# Sample From Mesh Files & Load Proteins

In this notebook, point clouds are created from mesh files using poisson disk sampling.

In [4]:
%load_ext autoreload
%autoreload 2

import os

import numpy as np
import matplotlib.pyplot as plt
import open3d as o3d
from tqdm import tqdm

Jupyter environment detected. Enabling Open3D WebVisualizer.
[Open3D INFO] WebRTC GUI backend enabled.
[Open3D INFO] WebRTCWindowSystem: HTTP handshake server disabled.


In [None]:
def load_mesh_and_sample_points(file_name, num_points=5000):
    # Default number of points as indicated in the thesis
    mesh = o3d.io.read_triangle_mesh(file_name)
    pc = mesh.sample_points_poisson_disk(num_points)
    return np.asarray(pc.points)

In [None]:
# Load data and convert to point clouds
path = 'mesh_files_new'
count = 0
for idx, file in tqdm(enumerate(os.listdir(path))):
    file_path = os.path.join(path, file)
    if os.path.isfile(file_path):
        label = ""
        for s in file[:-3]:
            if s.isalpha():
                label += s
        point_cloud = load_mesh_and_sample_points(file_path)
        np.savez('point_clouds/' + label + str(count) + '.npz', objects=point_cloud, classes=label)
        count += 1

In [None]:
# This step was only needed once
# Can be ignored
path = 'point_clouds'
objects = []
labels = []
for idx, file in tqdm(enumerate(os.listdir(path))):
    file_path = os.path.join(path, file)
    if os.path.isfile(file_path):
        load_table = np.load(file_path, allow_pickle=True)
        if len(load_table['objects'].shape) > 2:
            for i in range(load_table['objects'].shape[0]):
                objects.append(load_table['objects'][i])
                labels.append(load_table['classes'][i])
        else:
            objects.append(load_table['objects'])
            labels.append(load_table['classes'])

In [None]:
np.savez('point_clouds/all_point_clouds', objects=objects, labels=labels)

In [None]:
load_clouds = np.load('point_clouds/mc_gill_whole.npz', allow_pickle=True)
point_cloud_data = [load_clouds['objects'], load_clouds['labels']]

In [None]:
def create_scatterplot_3d(data, descriptor):
    figure = plt.figure(figsize=(5, 5))
    ax = figure.add_subplot(111, projection='3d')

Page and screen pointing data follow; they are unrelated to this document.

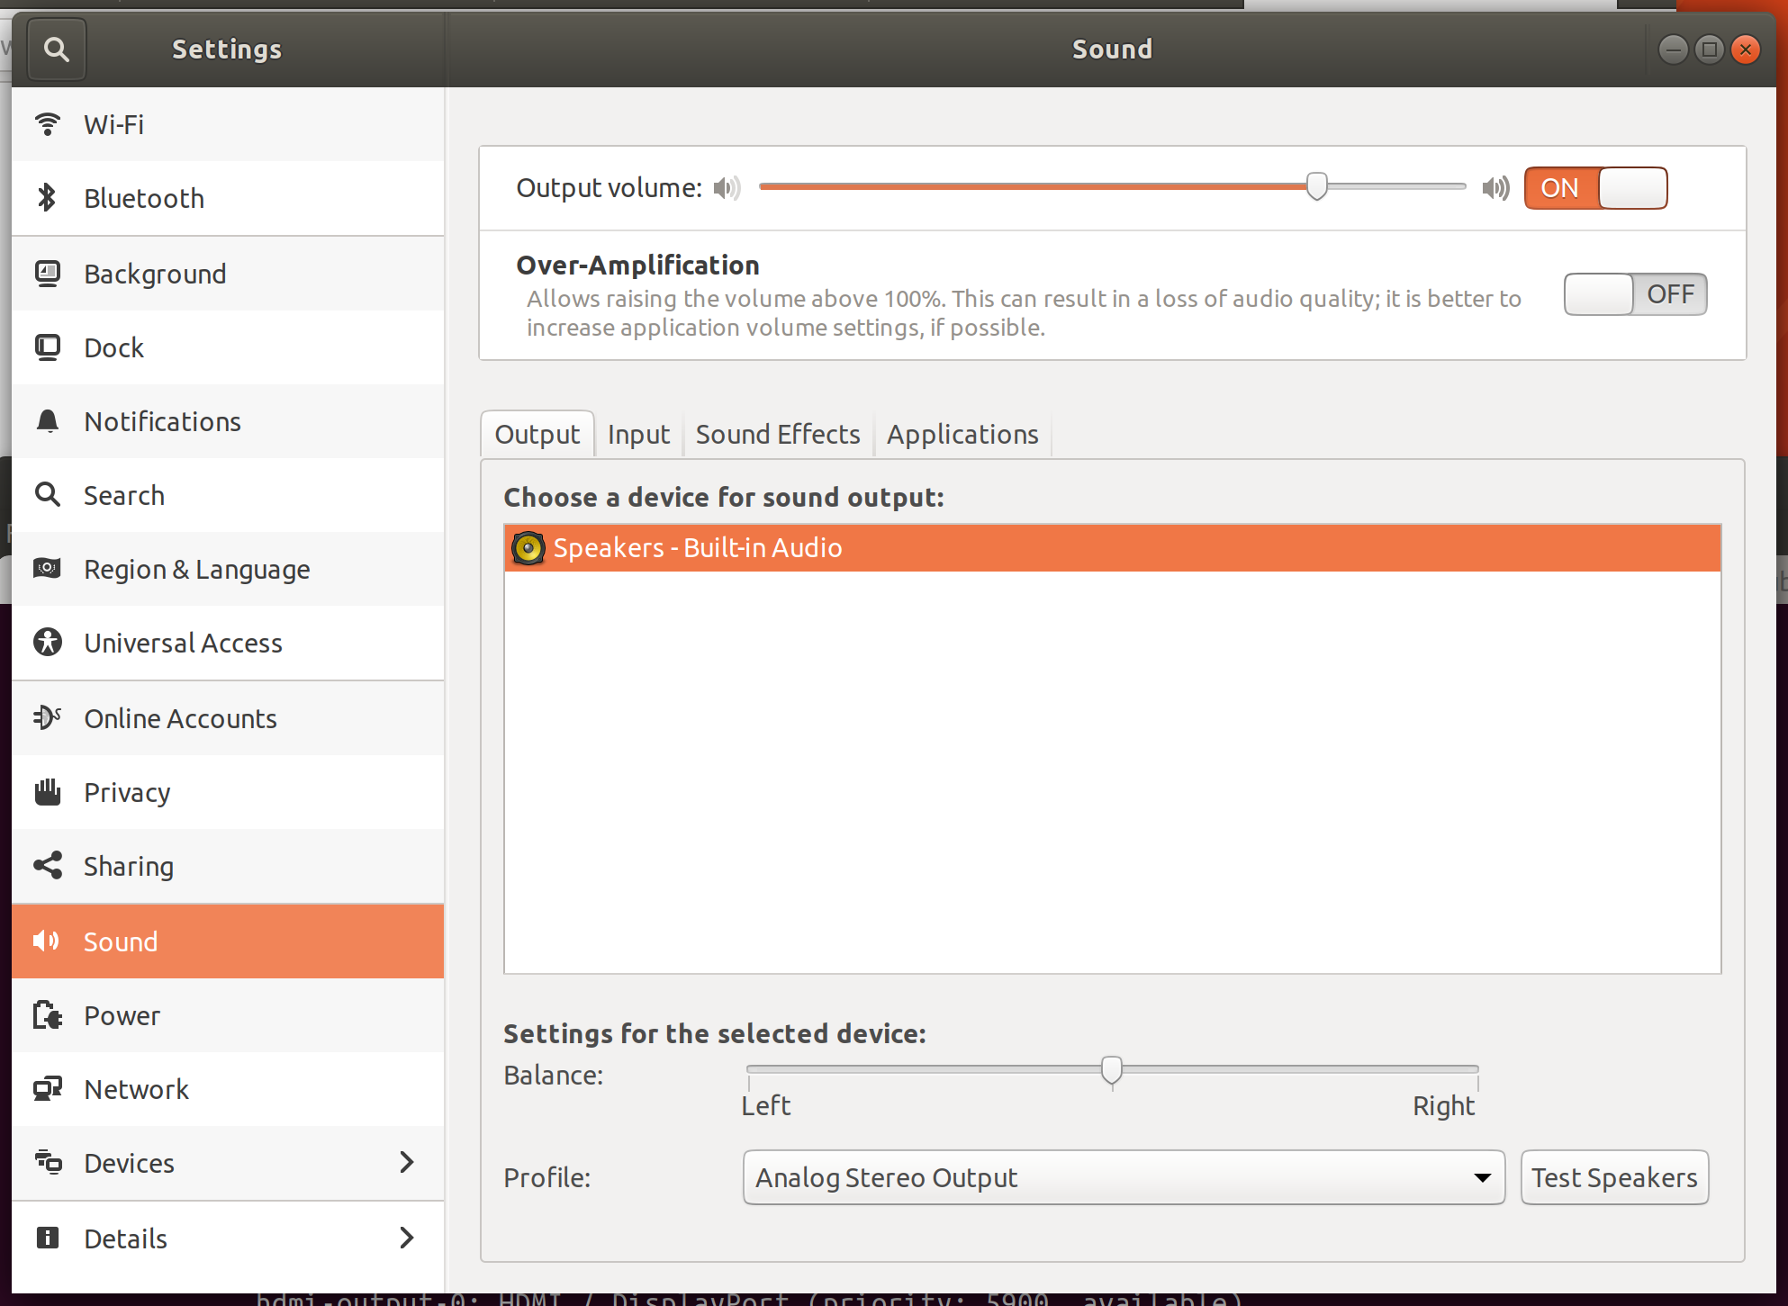The image size is (1788, 1306).
Task: Click the Sharing icon in sidebar
Action: (48, 866)
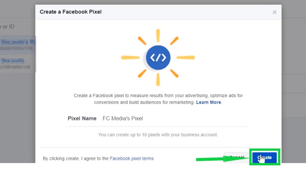Click the Cancel button beside Create
306x173 pixels.
(237, 157)
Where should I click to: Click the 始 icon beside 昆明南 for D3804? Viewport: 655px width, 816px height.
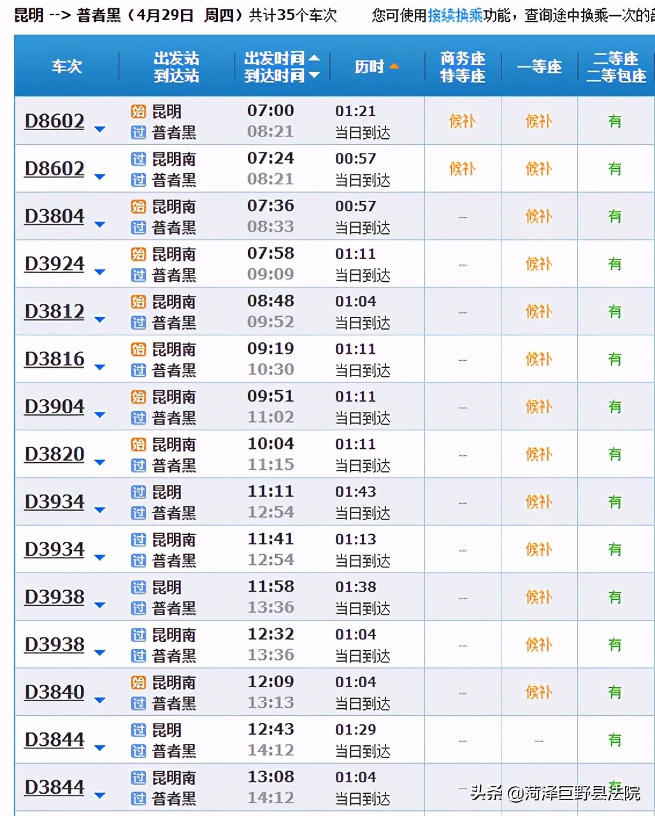[138, 207]
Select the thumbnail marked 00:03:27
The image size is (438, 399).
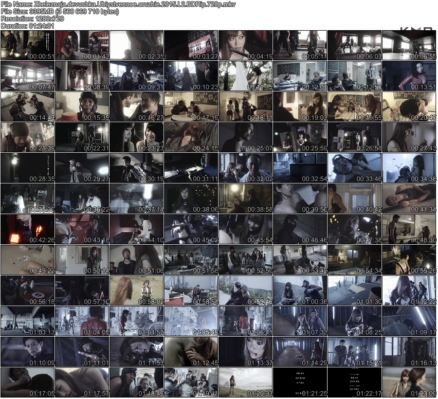(191, 45)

    # Map classes to colors
    unique_classes = data['class'].unique()
    colors = plt.cm.tab10(range(len(unique_classes)))
    class_color_map = dict(zip(unique_classes, colors))

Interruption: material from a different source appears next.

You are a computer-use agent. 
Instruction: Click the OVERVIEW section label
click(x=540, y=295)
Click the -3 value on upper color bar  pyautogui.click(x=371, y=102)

    # Plot points by class
    for class_label in unique_classes:
        class_data = data[data['class'] == class_label]
        ax.scatter(
            class_data['evrap_x'], class_data['evrap_y'], class_data['evrap_z'],
            color=class_color_map[class_label], label=class_label, s=50
        )

    ax.legend()
    ax.view_init(80, 10)
    ax.set_title(descriptor)


def create_scatterplot_2d(data, descriptor):
    figure = plt.figure(figsize=(5, 5))
    ax = figure.add_subplot(111)

    # Map classes to colors
    unique_classes = data['class'].unique()
    colors = plt.cm.tab10(range(len(unique_classes)))
    class_color_map = dict(zip(unique_classes, colors))

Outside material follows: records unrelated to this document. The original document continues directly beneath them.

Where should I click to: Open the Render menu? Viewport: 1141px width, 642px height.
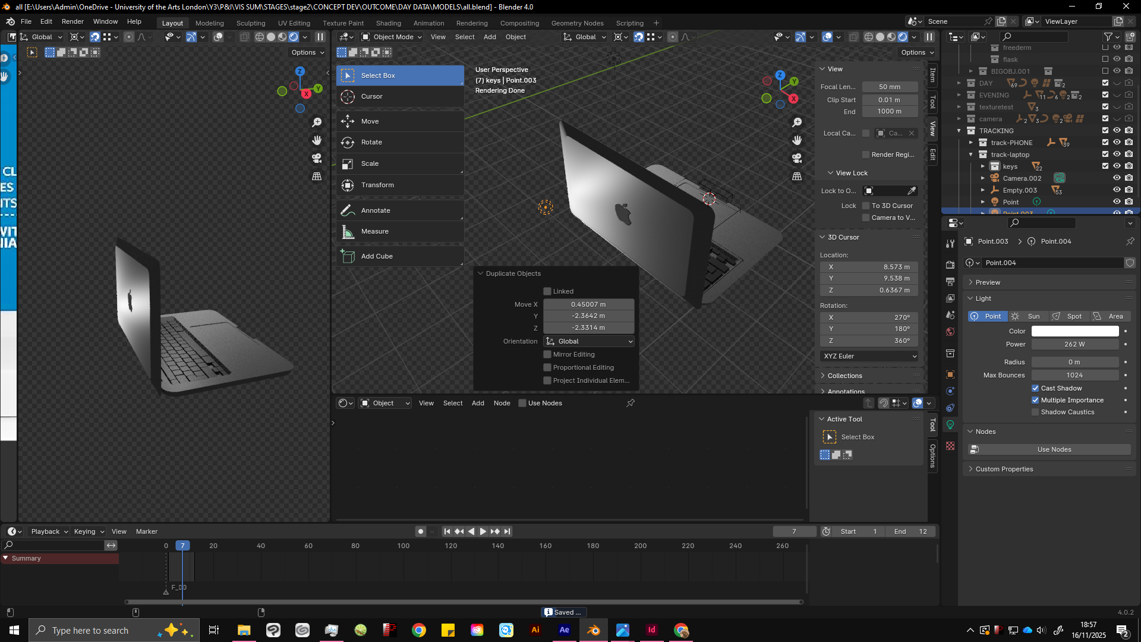point(73,21)
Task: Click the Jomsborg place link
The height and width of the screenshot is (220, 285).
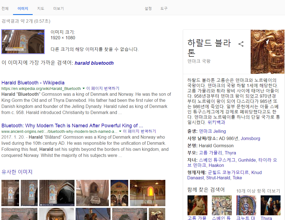Action: 250,139
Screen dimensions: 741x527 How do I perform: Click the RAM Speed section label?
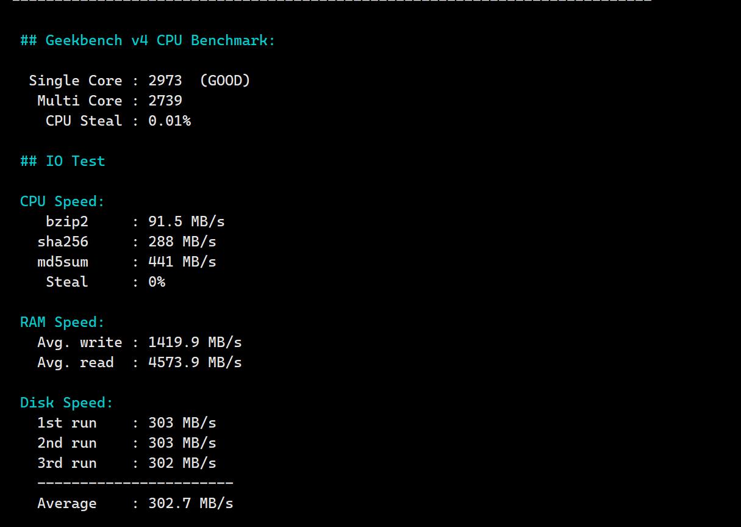tap(62, 322)

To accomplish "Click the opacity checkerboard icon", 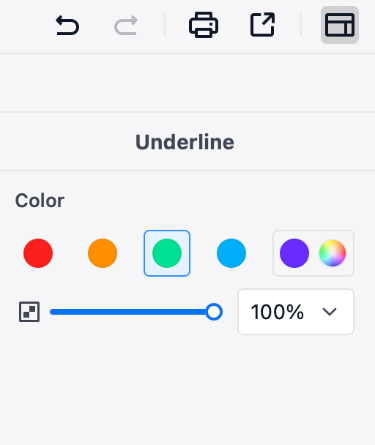I will pyautogui.click(x=29, y=312).
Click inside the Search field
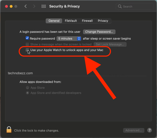 pos(135,6)
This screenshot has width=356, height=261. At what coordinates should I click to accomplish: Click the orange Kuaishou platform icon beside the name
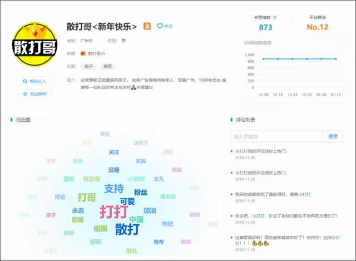[x=147, y=26]
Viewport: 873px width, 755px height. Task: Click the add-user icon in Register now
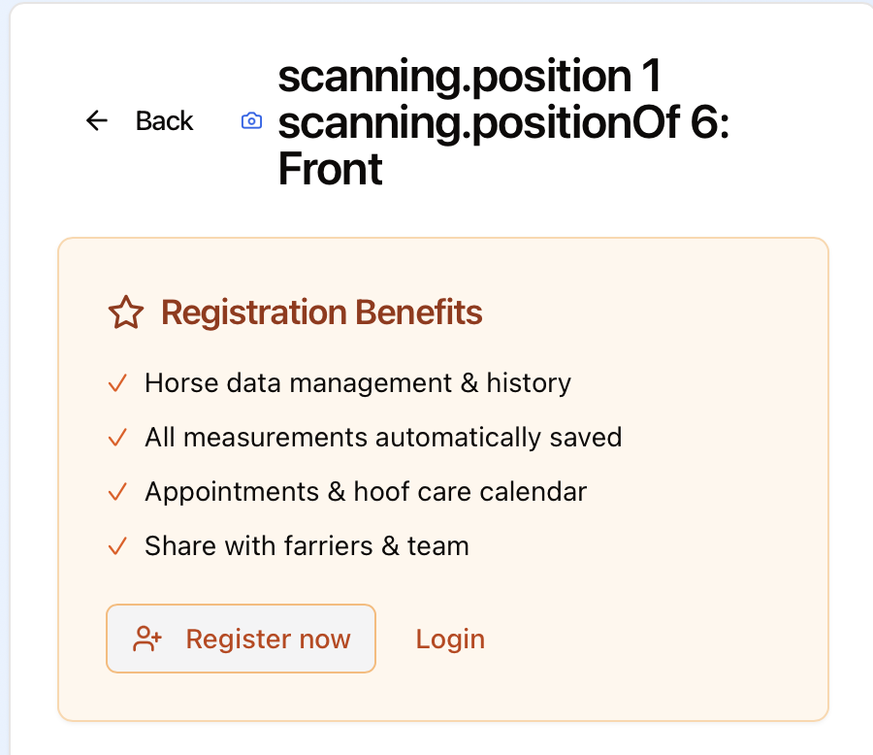click(147, 639)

    # Plot points by class
    for class_label in unique_classes:
        class_data = data[data['class'] == class_label]
        ax.scatter(
            class_data['samp_x'], class_data['samp_y'],
            color=class_color_map[class_label], label=class_label, s=50
        )

    ax.legend()
    ax.set_title(descriptor)


def create_scatterplot_1d(data, descriptor):
    figure = plt.figure(figsize=(5, 5))
    ax = figure.add_subplot(111)

    # Map classes to colors
    unique_classes = data['class'].unique()
    colors = plt.cm.tab10(range(len(unique_classes)))
    class_color_map = dict(zip(unique_classes, colors))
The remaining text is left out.